Discussions

Performance and scalability: Need a GOOD library for reading ZIP archives!

  1. Need a GOOD library for reading ZIP archives! (2 messages)

    I'm archiving large volumes of potentially large files (i.e. both the final archive and the individual files in them might be greater than 4gigs). I'm using 7zip and WinZip to make the archive files (ZIP format even when using 7zip). The archive files can be opened just fine in 7Zip, WinZip and WinRAR. I want to read the file lists (names, paths, CRC, sizes, etc) from each archive via a Java app to generate a catalog of the files. The problem I'm having is, ZipFile can't handle anything over 4 gigs and the workaround of using ZipInputStream is giving me two different problems: 1) On some files it hits a particular entity and throws an error on the getNextEntity (same entity in a given archive every time but it's not the same file in each archive). On one archive it complains about an "invalid argument" which from the details of the error looks like it might be a character encoding problem.
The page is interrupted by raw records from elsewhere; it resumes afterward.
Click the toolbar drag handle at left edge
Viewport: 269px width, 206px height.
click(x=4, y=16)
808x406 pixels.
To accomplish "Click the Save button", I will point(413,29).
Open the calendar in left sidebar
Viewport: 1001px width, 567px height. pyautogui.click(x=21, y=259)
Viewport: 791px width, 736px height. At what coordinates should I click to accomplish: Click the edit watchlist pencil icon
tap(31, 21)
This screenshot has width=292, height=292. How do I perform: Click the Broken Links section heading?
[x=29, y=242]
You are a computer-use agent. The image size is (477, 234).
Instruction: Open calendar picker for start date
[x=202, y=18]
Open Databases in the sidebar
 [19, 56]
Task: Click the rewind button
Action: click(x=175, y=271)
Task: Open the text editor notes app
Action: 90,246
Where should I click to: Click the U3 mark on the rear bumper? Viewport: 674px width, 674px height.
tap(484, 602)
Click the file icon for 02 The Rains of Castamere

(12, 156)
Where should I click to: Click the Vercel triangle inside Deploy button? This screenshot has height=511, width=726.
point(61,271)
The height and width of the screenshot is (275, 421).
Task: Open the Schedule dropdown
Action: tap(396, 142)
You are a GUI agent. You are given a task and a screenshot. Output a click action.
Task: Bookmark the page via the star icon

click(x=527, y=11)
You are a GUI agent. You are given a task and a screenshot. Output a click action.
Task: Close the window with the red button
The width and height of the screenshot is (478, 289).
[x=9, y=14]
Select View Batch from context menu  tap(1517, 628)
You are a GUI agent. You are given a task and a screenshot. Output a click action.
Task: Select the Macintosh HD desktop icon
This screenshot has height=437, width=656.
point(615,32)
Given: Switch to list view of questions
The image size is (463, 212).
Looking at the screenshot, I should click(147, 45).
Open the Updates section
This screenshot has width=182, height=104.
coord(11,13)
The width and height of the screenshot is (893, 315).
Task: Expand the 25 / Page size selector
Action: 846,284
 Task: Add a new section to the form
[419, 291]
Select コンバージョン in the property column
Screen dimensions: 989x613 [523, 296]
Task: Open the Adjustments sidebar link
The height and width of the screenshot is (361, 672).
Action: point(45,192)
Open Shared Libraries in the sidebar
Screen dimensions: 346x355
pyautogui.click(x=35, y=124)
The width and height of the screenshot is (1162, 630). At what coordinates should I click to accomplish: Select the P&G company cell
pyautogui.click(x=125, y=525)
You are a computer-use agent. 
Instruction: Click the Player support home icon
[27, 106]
On other files it complains that the number of bytes read doesn't match the expected size and "surprise surprise" the file size in the error message is right around 4 gigs. 2) The other problem is performance. I'm just cycling through the entities with getNextEntity in a loop. Once it gets up around the 20,000ths entry it start taking FOR EVER to get the next entity. I suspect that using the ZipInputStream, it's actually going back to the beginning of the archive file every time and scanning through again. Since all of these files open and function just fine with 7Zip WinZIP and WINRAR, I'm no longer concerned that the archives are actually corrupted. So now my issue is, where can I get a library for Java that handles ZIP archives as well as the 7zip, WinZIP and WinRAR programs do. If anyone can help, great. If this isn't the right place to ask, then does anyone know where would be a good place to post this kind of question?
  2. I have been doing cursory reading about the True Zip project https://truezip.dev.java.net Its quite good in some ways of getting around limitations of having to use java zip API. I wonder if you could achieve your objective by using this API. Nevertheless its quite easy and quick to use it and hence prove it. cheers,
  3. We've used TrueZip for several years and frankly, it's been something of a pain. At various times we've had memory, consistency, and reliability issues. From a usability perspective, TrueZip is based on the idea of treating a zip file as a normal directory. This seems like a good idea, and frankly, had someone tasked me with writing a zip library in the past, I might have done exactly the same thing, but in practice, it becomes a tremendous pain. TrueZip uses it's own File class which extends java.io.File. This ends up causing far more problems than it solves. I would absolutely LOVE to find a usable, reliable zip library that is optimized for efficiency, especially with large zip files. I've seen one out there, but it was a windows only library (a windows only Java library? Really?). Finding such a library has become something of a snipe hunt for me. One day... One day...